MATERIAL PROVIDED START

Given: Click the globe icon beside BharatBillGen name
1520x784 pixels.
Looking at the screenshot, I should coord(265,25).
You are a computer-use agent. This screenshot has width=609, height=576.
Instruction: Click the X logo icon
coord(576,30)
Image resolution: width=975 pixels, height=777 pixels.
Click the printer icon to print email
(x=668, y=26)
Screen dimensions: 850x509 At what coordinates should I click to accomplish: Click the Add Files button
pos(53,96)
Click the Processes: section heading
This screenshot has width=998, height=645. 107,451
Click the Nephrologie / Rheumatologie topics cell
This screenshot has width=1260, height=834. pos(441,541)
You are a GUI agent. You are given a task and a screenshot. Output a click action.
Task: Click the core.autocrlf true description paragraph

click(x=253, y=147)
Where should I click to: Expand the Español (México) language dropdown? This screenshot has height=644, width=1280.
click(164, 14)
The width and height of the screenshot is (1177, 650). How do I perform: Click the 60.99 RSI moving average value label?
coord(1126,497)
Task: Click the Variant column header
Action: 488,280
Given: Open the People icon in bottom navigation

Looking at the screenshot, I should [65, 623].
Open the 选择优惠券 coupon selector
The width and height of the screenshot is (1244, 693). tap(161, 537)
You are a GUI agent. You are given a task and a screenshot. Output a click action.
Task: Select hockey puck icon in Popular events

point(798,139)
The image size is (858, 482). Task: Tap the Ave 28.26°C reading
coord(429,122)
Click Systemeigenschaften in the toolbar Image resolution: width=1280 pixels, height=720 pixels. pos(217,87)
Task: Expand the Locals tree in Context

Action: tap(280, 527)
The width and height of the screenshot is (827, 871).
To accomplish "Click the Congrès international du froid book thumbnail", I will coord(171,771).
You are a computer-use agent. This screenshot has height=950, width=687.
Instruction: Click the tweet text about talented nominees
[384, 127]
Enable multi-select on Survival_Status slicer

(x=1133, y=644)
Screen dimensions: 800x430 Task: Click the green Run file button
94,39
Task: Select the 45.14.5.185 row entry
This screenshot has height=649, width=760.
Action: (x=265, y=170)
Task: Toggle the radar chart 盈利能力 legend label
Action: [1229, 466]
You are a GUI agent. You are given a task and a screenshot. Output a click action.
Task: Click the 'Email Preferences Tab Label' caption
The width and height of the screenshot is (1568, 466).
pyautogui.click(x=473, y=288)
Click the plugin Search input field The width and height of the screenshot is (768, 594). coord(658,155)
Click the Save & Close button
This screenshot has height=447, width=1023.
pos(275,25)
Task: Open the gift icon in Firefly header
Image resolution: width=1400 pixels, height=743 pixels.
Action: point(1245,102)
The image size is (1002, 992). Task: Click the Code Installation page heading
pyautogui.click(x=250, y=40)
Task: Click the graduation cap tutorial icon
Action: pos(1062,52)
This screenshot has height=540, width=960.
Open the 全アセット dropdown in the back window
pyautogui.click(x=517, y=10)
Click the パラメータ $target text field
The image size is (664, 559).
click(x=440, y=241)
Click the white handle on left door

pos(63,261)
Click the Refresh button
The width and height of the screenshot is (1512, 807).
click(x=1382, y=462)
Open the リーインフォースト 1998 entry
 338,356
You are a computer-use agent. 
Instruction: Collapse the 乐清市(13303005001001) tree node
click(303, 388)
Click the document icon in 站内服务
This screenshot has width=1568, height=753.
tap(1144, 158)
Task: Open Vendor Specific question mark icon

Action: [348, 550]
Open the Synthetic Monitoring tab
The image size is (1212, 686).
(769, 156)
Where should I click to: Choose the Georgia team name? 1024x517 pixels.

MATERIAL PROVIDED END

▶ [ABOUT THIS EXERCISE]:
Look through the entries above; copy every line holding the string "computer".

▶ [FINISHED EXERCISE]:
You are a computer-use agent. This screenshot has width=609, height=576.
You are a computer-use agent. This screenshot has height=950, width=687.
You are a computer-use agent. 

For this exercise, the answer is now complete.